▶ Given problem
Quote each of the rows below word for word, with no changes.

▶ Data listing
────

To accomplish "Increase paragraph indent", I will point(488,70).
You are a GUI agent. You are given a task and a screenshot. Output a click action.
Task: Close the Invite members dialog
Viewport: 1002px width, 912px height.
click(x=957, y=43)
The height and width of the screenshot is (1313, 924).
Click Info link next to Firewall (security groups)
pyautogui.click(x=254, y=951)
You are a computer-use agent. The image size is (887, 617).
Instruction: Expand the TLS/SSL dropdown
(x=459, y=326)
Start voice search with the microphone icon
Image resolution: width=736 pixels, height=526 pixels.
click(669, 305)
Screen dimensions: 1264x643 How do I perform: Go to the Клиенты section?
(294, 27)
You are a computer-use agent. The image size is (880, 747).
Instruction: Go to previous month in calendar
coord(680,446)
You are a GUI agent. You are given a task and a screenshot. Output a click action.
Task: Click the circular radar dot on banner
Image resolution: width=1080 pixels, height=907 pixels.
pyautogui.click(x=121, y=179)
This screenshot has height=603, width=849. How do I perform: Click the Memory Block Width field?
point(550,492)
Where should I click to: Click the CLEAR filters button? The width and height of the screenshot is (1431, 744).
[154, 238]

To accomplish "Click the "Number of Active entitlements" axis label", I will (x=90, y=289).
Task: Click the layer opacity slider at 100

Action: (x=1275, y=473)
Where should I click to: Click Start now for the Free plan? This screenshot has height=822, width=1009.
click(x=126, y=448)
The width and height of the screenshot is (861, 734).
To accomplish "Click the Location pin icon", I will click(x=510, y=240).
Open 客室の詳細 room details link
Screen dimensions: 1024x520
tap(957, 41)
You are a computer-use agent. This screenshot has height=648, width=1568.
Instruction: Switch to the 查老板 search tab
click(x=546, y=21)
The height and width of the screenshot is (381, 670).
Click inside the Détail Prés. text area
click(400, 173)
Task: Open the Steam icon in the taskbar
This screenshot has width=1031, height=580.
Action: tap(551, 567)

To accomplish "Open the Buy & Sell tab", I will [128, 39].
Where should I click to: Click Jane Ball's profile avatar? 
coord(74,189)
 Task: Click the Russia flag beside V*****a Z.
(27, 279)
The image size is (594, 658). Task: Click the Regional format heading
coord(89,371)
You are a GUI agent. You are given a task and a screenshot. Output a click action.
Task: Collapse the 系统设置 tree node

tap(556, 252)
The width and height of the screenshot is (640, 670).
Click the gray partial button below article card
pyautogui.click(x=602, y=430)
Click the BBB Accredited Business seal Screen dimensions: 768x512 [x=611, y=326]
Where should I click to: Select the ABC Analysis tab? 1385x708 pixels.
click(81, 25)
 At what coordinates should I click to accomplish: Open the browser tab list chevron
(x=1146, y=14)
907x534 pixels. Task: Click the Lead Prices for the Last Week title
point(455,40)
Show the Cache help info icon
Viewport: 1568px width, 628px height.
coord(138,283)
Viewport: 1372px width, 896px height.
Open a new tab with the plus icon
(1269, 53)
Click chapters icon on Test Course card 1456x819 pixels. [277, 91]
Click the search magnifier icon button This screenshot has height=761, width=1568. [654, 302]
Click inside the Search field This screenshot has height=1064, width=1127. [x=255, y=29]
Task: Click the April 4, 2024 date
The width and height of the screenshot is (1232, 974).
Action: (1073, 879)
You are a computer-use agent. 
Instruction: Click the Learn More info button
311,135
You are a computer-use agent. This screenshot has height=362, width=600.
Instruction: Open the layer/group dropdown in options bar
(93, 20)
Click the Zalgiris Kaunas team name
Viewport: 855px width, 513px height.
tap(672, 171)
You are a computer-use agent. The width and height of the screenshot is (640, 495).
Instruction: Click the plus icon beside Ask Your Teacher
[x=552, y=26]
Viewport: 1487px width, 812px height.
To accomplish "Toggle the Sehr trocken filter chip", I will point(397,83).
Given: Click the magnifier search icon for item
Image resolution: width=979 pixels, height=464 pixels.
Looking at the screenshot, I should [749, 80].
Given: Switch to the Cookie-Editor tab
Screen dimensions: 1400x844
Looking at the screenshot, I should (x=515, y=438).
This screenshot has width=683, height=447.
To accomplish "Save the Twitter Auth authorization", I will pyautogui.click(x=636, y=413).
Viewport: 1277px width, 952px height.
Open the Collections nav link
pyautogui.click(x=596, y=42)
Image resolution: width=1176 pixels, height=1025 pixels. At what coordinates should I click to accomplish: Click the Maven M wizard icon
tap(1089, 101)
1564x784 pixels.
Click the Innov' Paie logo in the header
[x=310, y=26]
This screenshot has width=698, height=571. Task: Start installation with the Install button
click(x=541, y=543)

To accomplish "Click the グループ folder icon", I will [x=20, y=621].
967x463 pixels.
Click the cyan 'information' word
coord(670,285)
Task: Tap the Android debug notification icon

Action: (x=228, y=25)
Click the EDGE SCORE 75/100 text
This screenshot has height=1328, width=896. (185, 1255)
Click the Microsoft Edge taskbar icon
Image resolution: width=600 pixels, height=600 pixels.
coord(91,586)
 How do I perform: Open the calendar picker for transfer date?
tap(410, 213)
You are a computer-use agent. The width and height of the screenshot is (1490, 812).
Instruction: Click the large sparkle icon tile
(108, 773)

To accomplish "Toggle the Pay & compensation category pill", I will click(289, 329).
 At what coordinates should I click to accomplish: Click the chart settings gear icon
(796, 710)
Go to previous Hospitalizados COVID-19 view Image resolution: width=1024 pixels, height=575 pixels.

────

▶ Response to the task
To accomplish "Increase paragraph indent", I will point(488,70).
You are a GUI agent. You are given a task and a screenshot. Output a click action.
Task: Close the Invite members dialog
Viewport: 1002px width, 912px height.
click(x=957, y=43)
The height and width of the screenshot is (1313, 924).
Click Info link next to Firewall (security groups)
pyautogui.click(x=254, y=951)
You are a computer-use agent. The image size is (887, 617).
Instruction: Expand the TLS/SSL dropdown
(x=459, y=326)
Start voice search with the microphone icon
Image resolution: width=736 pixels, height=526 pixels.
click(669, 305)
Screen dimensions: 1264x643 How do I perform: Go to the Клиенты section?
(294, 27)
You are a computer-use agent. The image size is (880, 747).
Instruction: Go to previous month in calendar
coord(680,446)
You are a GUI agent. You are given a task and a screenshot. Output a click action.
Task: Click the circular radar dot on banner
Image resolution: width=1080 pixels, height=907 pixels.
pyautogui.click(x=121, y=179)
This screenshot has height=603, width=849. How do I perform: Click the Memory Block Width field?
point(550,492)
Where should I click to: Click the CLEAR filters button? The width and height of the screenshot is (1431, 744).
[154, 238]

To accomplish "Click the "Number of Active entitlements" axis label", I will (x=90, y=289).
Task: Click the layer opacity slider at 100

Action: (x=1275, y=473)
Where should I click to: Click Start now for the Free plan? This screenshot has height=822, width=1009.
click(x=126, y=448)
The width and height of the screenshot is (861, 734).
To accomplish "Click the Location pin icon", I will click(x=510, y=240).
Open 客室の詳細 room details link
Screen dimensions: 1024x520
tap(957, 41)
You are a computer-use agent. This screenshot has height=648, width=1568.
Instruction: Switch to the 查老板 search tab
click(x=546, y=21)
The height and width of the screenshot is (381, 670).
Click inside the Détail Prés. text area
click(400, 173)
Task: Open the Steam icon in the taskbar
This screenshot has width=1031, height=580.
Action: tap(551, 567)

To accomplish "Open the Buy & Sell tab", I will [128, 39].
Where should I click to: Click Jane Ball's profile avatar? 
coord(74,189)
 Task: Click the Russia flag beside V*****a Z.
(27, 279)
The image size is (594, 658). Task: Click the Regional format heading
coord(89,371)
You are a GUI agent. You are given a task and a screenshot. Output a click action.
Task: Collapse the 系统设置 tree node

tap(556, 252)
The width and height of the screenshot is (640, 670).
Click the gray partial button below article card
pyautogui.click(x=602, y=430)
Click the BBB Accredited Business seal Screen dimensions: 768x512 [x=611, y=326]
Where should I click to: Select the ABC Analysis tab? 1385x708 pixels.
click(81, 25)
 At what coordinates should I click to accomplish: Open the browser tab list chevron
(x=1146, y=14)
907x534 pixels. Task: Click the Lead Prices for the Last Week title
point(455,40)
Show the Cache help info icon
Viewport: 1568px width, 628px height.
coord(138,283)
Viewport: 1372px width, 896px height.
Open a new tab with the plus icon
(1269, 53)
Click chapters icon on Test Course card 1456x819 pixels. [277, 91]
Click the search magnifier icon button This screenshot has height=761, width=1568. [654, 302]
Click inside the Search field This screenshot has height=1064, width=1127. [x=255, y=29]
Task: Click the April 4, 2024 date
The width and height of the screenshot is (1232, 974).
Action: (1073, 879)
You are a computer-use agent. 
Instruction: Click the Learn More info button
311,135
You are a computer-use agent. This screenshot has height=362, width=600.
Instruction: Open the layer/group dropdown in options bar
(93, 20)
Click the Zalgiris Kaunas team name
Viewport: 855px width, 513px height.
tap(672, 171)
You are a computer-use agent. The width and height of the screenshot is (640, 495).
Instruction: Click the plus icon beside Ask Your Teacher
[x=552, y=26]
Viewport: 1487px width, 812px height.
To accomplish "Toggle the Sehr trocken filter chip", I will point(397,83).
Given: Click the magnifier search icon for item
Image resolution: width=979 pixels, height=464 pixels.
Looking at the screenshot, I should [749, 80].
Given: Switch to the Cookie-Editor tab
Screen dimensions: 1400x844
Looking at the screenshot, I should (x=515, y=438).
This screenshot has width=683, height=447.
To accomplish "Save the Twitter Auth authorization", I will pyautogui.click(x=636, y=413).
Viewport: 1277px width, 952px height.
Open the Collections nav link
pyautogui.click(x=596, y=42)
Image resolution: width=1176 pixels, height=1025 pixels. At what coordinates should I click to accomplish: Click the Maven M wizard icon
tap(1089, 101)
1564x784 pixels.
Click the Innov' Paie logo in the header
[x=310, y=26]
This screenshot has width=698, height=571. Task: Start installation with the Install button
click(x=541, y=543)

To accomplish "Click the グループ folder icon", I will [x=20, y=621].
967x463 pixels.
Click the cyan 'information' word
coord(670,285)
Task: Tap the Android debug notification icon

Action: (x=228, y=25)
Click the EDGE SCORE 75/100 text
This screenshot has height=1328, width=896. (185, 1255)
Click the Microsoft Edge taskbar icon
Image resolution: width=600 pixels, height=600 pixels.
coord(91,586)
 How do I perform: Open the calendar picker for transfer date?
tap(410, 213)
You are a computer-use agent. The width and height of the screenshot is (1490, 812).
Instruction: Click the large sparkle icon tile
(108, 773)

To accomplish "Toggle the Pay & compensation category pill", I will click(289, 329).
 At what coordinates should I click to accomplish: Click the chart settings gear icon
(796, 710)
Go to previous Hospitalizados COVID-19 view Image resolution: width=1024 pixels, height=575 pixels.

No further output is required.